Since the ranks were also official court ranks, the kengyo's social status was so high that the status holder of kengyo was allowed to meet seii taishogun (literally, "great general who subdues the barbarians"). In addition, sokengyo, the highest rank, had the same authority and formality as daimyo (the feudal lord).

In the Edo period, todoza internally had the feature of mutual organization to provide the blind with vocational training, and on the other hand it had its own jurisdiction to establish and maintain the order within the blind society. It is said that hierarchical order in todoza was very strict. Externally, the organization monopolized the rights of professionals such as heikyoku (the music played on Heike biwa as accompaniment for the recitation of Heike Monogatari), sankyoku (so [thirteen-stringed Japanese zither], jiuta shamisen [a genre of traditional songs with samisen accompaniment] and kokyu [Chinese fiddle]), shinkyu and anma massage. This was regarded as the welfare system by Edo bakufu for the blind. Especially, heikyoku which had been the typical profession in todoza since the Kamakura period became less popular among the blind, but the popularity subsided in the Edo period and instead the blind specialized in jiuta and so music was more common.

Besides such blind musicians and acupuncture and moxibustion practitioners, some of the blind established themselves as scholars and kishi (a go or shogi player). Also the blind who practiced as moneylenders were allowed to lend money with higher interest rates than normal from the Genroku era so that the blind could earn money for early promotion, which came to be recognized as a social problem in the late 18th century, because they lent money to poor gokenin (an immediate vassal of the bakufu) and bakufu hatamoto (direct retainers of the bakufu) and profiteered from them. Because of this, in the period dramas such kengyo are sometimes described as crass loan sharks.

In general, however, it should be noted that by the welfare system for the blind, the development of music and the medicine of acupuncture and moxibustion in the Edo period was advanced, including the formation and development of shamisen music, modern koto music and Chinese fiddle as well as the establishment of the acupuncture needle tube method.

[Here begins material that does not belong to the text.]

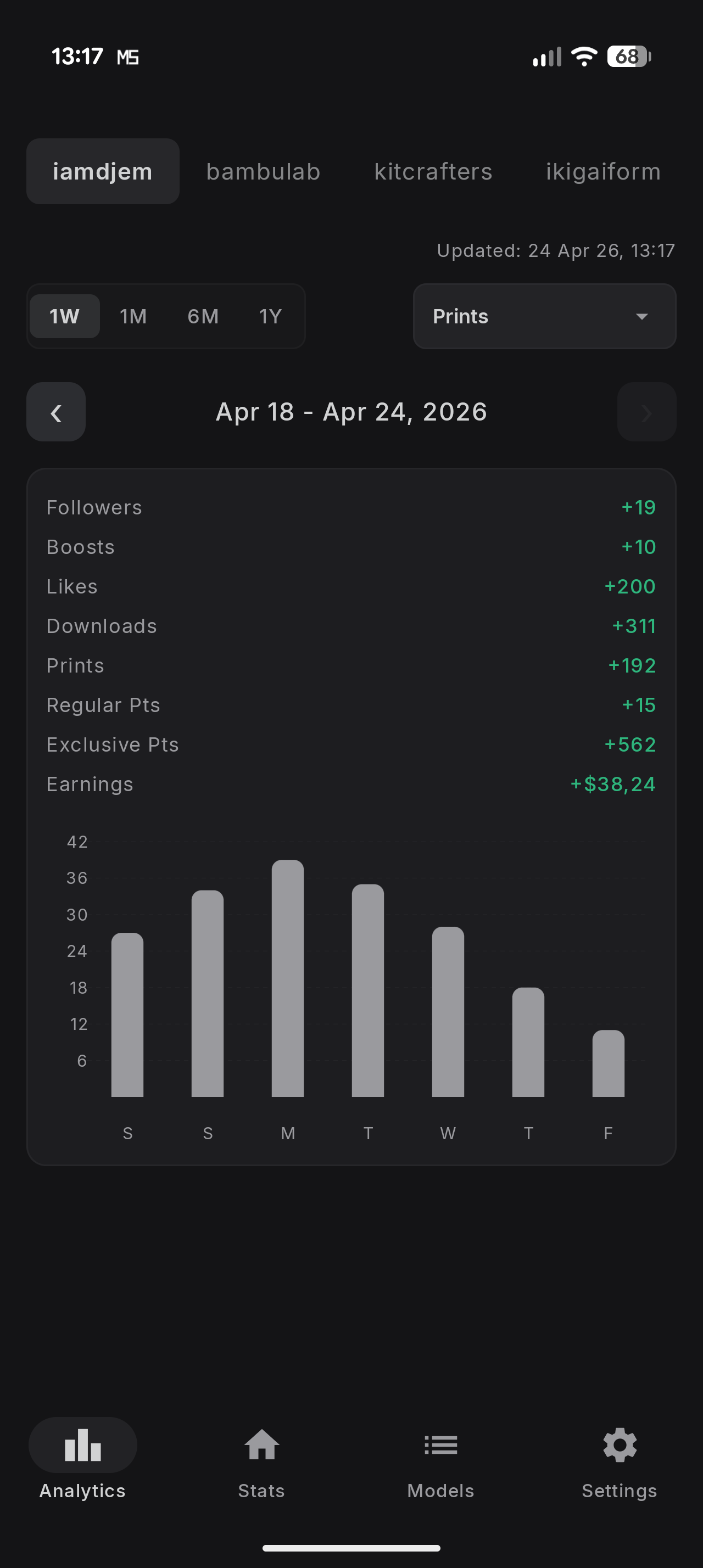
Task: Open the Models list icon
Action: tap(440, 1445)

It was necessary to bring quite a large amount of money to todo shokuyashiki in Kyoto for the blind in order to get an official court rank (during the period when soroku yashiki was founded in Edo, the blind in Kanhasshu were given the rank there). With such a background, the story of Zatoichi (blind Ichi) is described.

Todoza was an organization where only male blind were allowed to belong, and as for female blind there was the goze (blind women) organization. In addition, there was also another group called mosoza (the organization of blind biwa players in the appearance of a Buddhist priest), and the organizations often confronted each other.

It is estimated that the number of the blind who belonged to todoza was always nearly 3,000 through Edo period. In the Tenpo era it is said that there were 68 kengyo, 67 koto, 170 zato and 360 members who belonged to the lower rank. The number of the visually-impaired estimated from the total population in Japan at that period was about 50,000. While there is a theory that only a part of the visually-impaired belonged to a mutual support group including todoza, and there is a theory that in those days almost all visually-impaired belonged to some kind of group such as todoza, mosoza and the goze organization. Therefore, the details about the number are not known.

After the collapse of the Edo period, todoza was dismantled and disappeared in 1871.

But after the Meiji Restoration, there are some instances that some private organizations used the names of mokan (blind official). Or as the honorific title to the visually-impaired who achieved exceptional performance in music and other fields, kengyo and other titles are sometimes used.